**Отрывок**.
◇ ◇ ◇ ◇ ◇

Стоял июль месяц. Небо было совершенно ясное. В этом чистом, леденящем пространстве я повторял про себя лишь одно слово - "ананке" (рок). По этому вступлению не трудно догадаться, что я только что дочитал "Собор Парижской Богоматери" Виктора Гюго. Этот роман встревожил меня как ветер тревожащий угли костра.
В.Гюго не только профессиональный писатель, он еще и историк. Многие не любят его пространные лирические отступления, но я их прочел с удовольствием. Средневековый Париж XV века - клоака, гниющий поток пороков, нищенства и бродяжничества, страдающее средневековье, где "homo homini monstrum" - человек человеку зверь. При этом, как это часто бывает у Гюго - между уродством и красотой один дюйм. В пьесе "Кромвель" Гюго пишет: "Уродливое, ужасное, отвратительное, если оно правдиво и поэтично перенесено в область искусства, становится прекрасным, восхитительным, возвышенным, ничего не потеряв в своей чудовищности, и с другой стороны, прекраснейшие на свете вещи, фальшиво и тенденциозно обработанные в искусственном произведении, становятся нелепыми, смешными, гибридными, УРОДЛИВЫМИ". Этот жестокий мир средневековья породил удивительной красоты архитектуру и Гюго едва ли не первый стал призывать к ее бережному сохранению.
Отступление, в котором Гюго рассуждает об архитектуре - точное обобщение культурно-исторических процессов, рассматривающих готический стиль в контексте предыдущих и последующих стилей. Он замечает: "Так великолепное искусство, созданное вандалами, было убито академиками". В этом есть доля правды.
"Кто умеет видеть, тот даже по ручке дверного молотка сумеет восстановить дух века и облик короля". "Собор Парижской Богоматери" позволяет заглянуть в этот мир каменотесов и вольных каменщиков, которые использовали архитектуру как возможность внести свой вклад в мировую книгу идей.
"Отныне книга зодчества не принадлежит больше духовенству, религии и Риму; она во власти фантазии, поэзии и народа. Отсюда стремительные и бесчисленные превращения этого имеющего всего триста лет от роду зодчества - превращения, так поражающие нас после устойчивой неподвижности романской архитектуры, насчитывающей шесть или семь веков".

◇ ◇ ◇ ◇ ◇

**Записи набора данных**.
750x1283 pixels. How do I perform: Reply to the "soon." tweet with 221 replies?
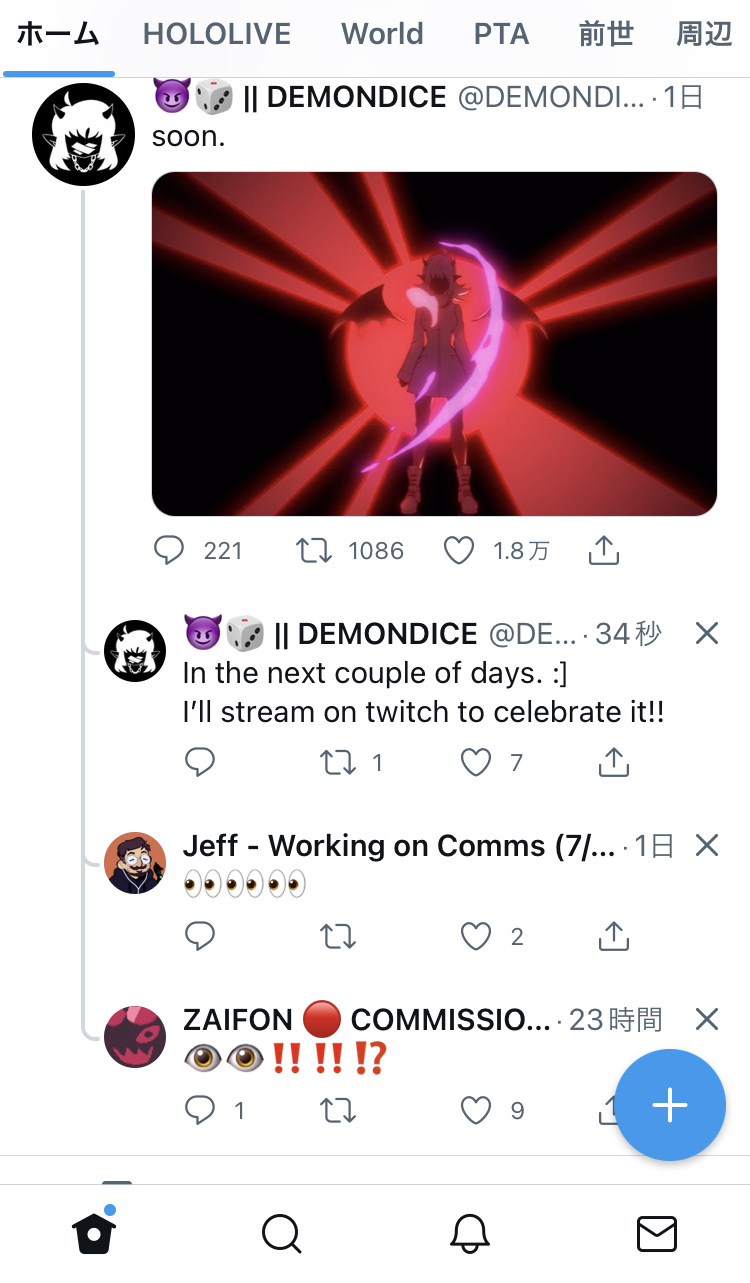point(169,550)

◇ ◇ ◇ ◇ ◇

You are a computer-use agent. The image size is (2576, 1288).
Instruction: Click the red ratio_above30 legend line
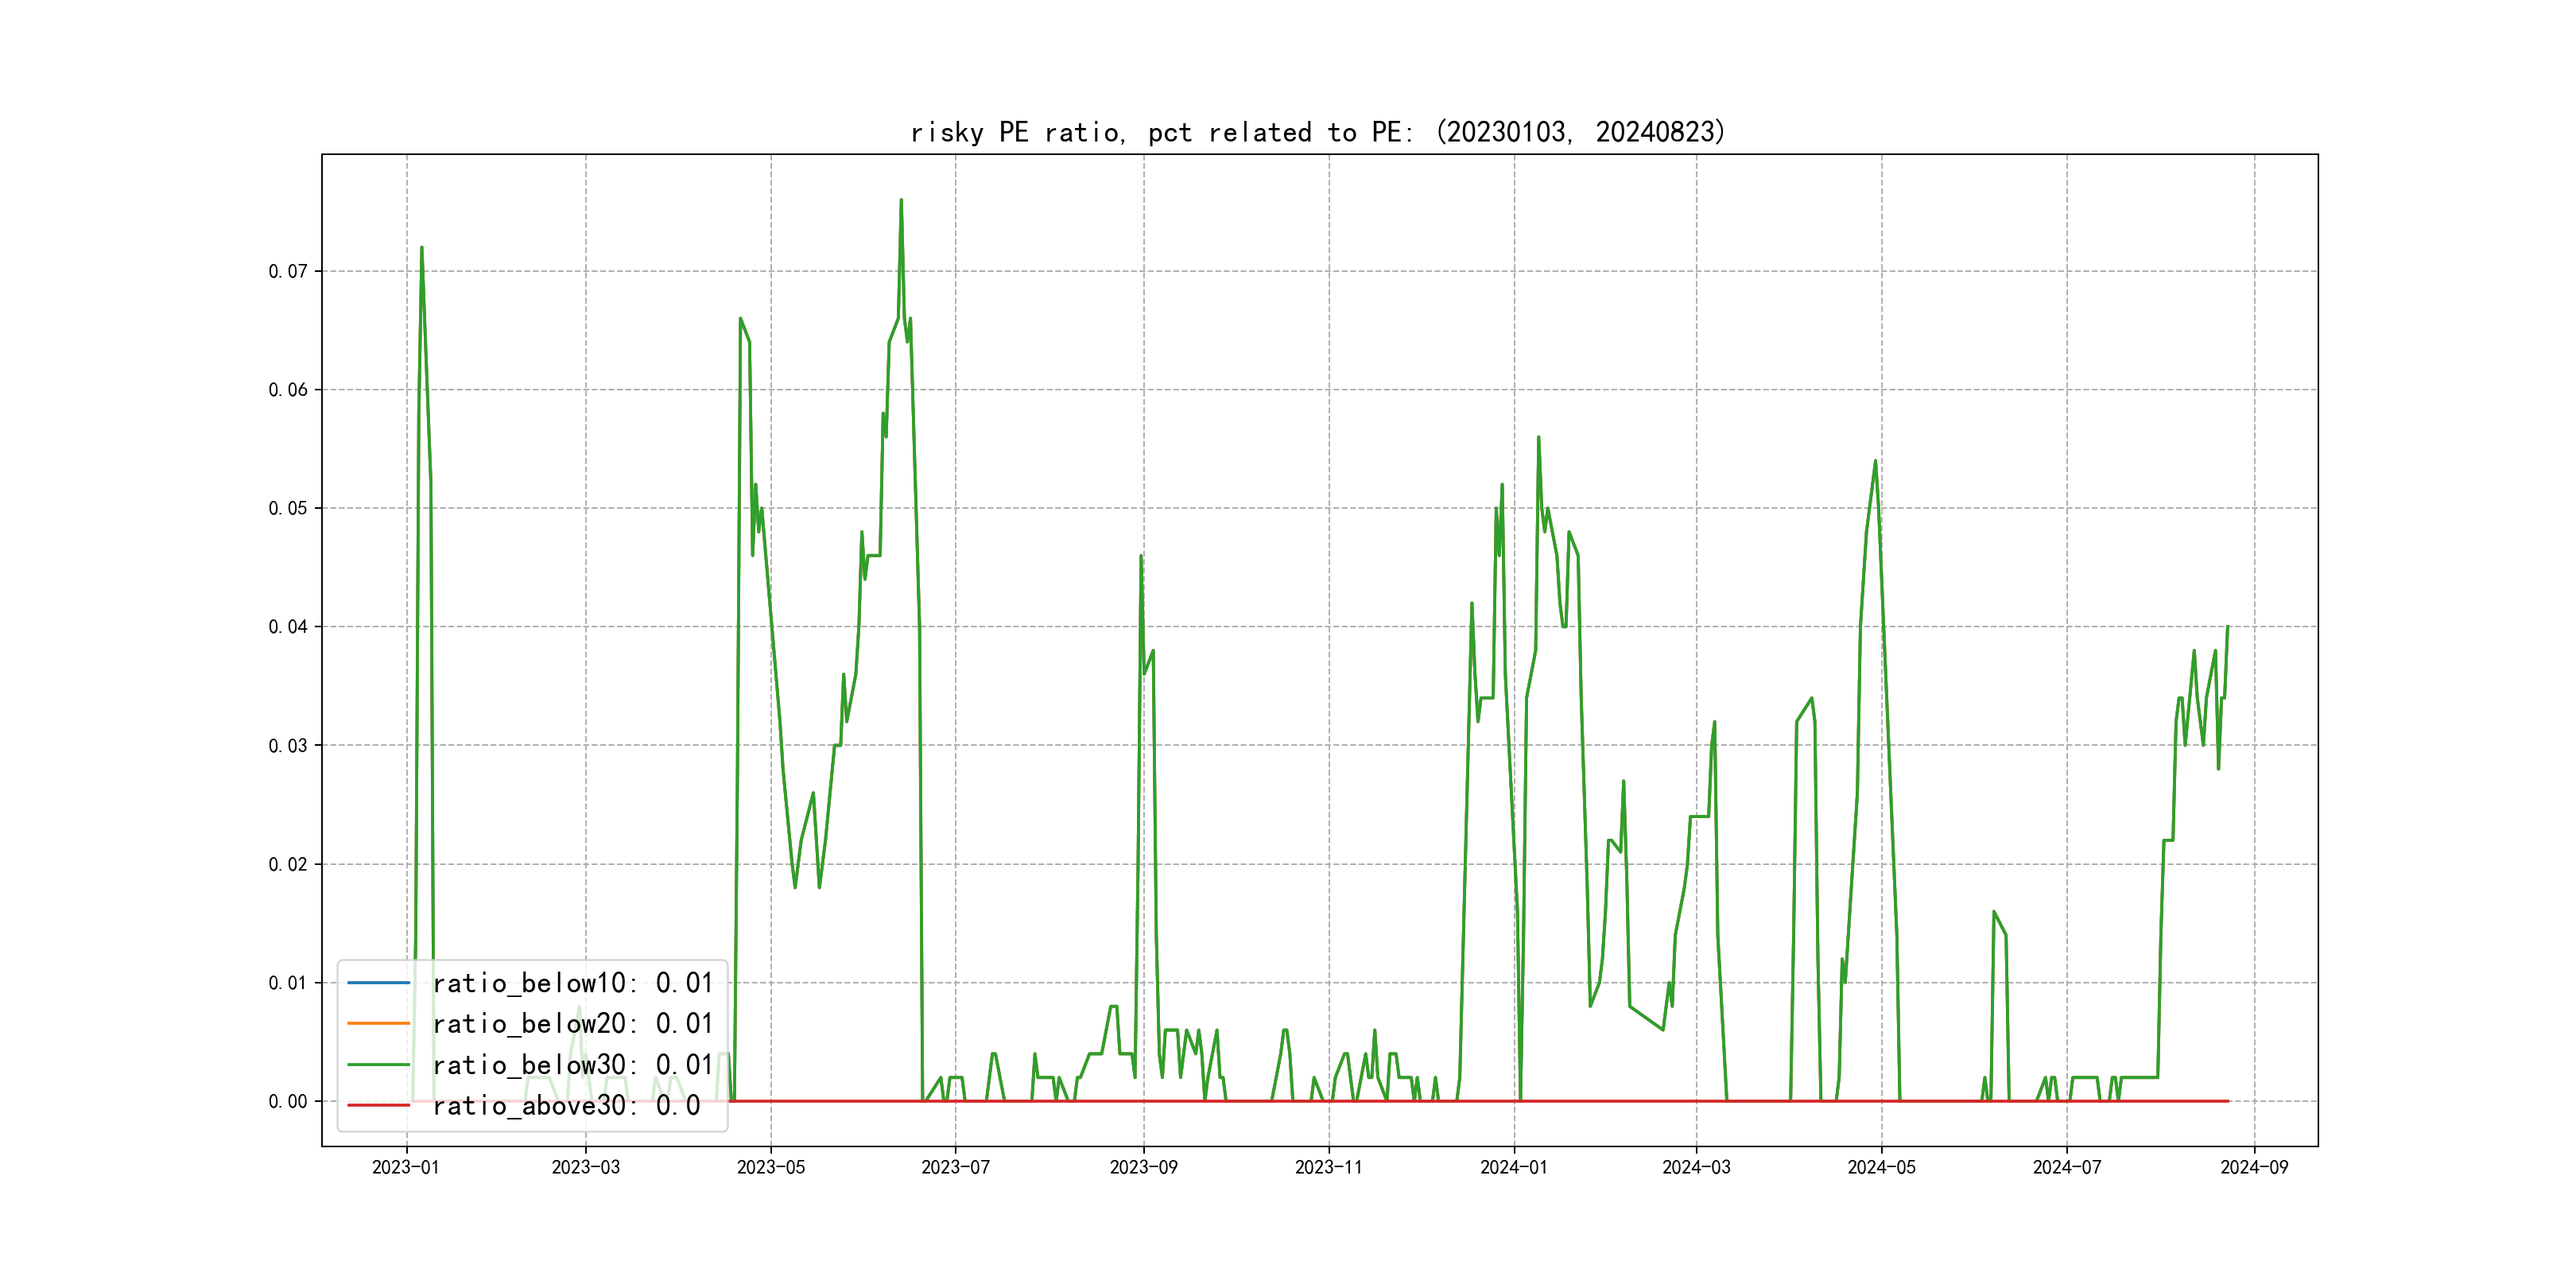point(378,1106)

◇ ◇ ◇ ◇ ◇

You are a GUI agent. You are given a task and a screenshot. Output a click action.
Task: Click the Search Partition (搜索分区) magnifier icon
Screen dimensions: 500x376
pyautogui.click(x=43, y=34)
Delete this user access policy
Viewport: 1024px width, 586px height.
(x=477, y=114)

◇ ◇ ◇ ◇ ◇

**Задания**.
a. Извлеките из отрывка фрагмент, начиная с «Отступление, в котором» и заканчивая «мировую книгу идей.».
b. Сколько веков насчитывает романская архитектура согласно цитате, приведенной в отрывке?

**Ответы к заданиям**.
a.
Отступление, в котором Гюго рассуждает об архитектуре - точное обобщение культурно-исторических процессов, рассматривающих готический стиль в контексте предыдущих и последующих стилей. Он замечает: "Так великолепное искусство, созданное вандалами, было убито академиками". В этом есть доля правды.
"Кто умеет видеть, тот даже по ручке дверного молотка сумеет восстановить дух века и облик короля". "Собор Парижской Богоматери" позволяет заглянуть в этот мир каменотесов и вольных каменщиков, которые использовали архитектуру как возможность внести свой вклад в мировую книгу идей.

b. Шесть или семь веков.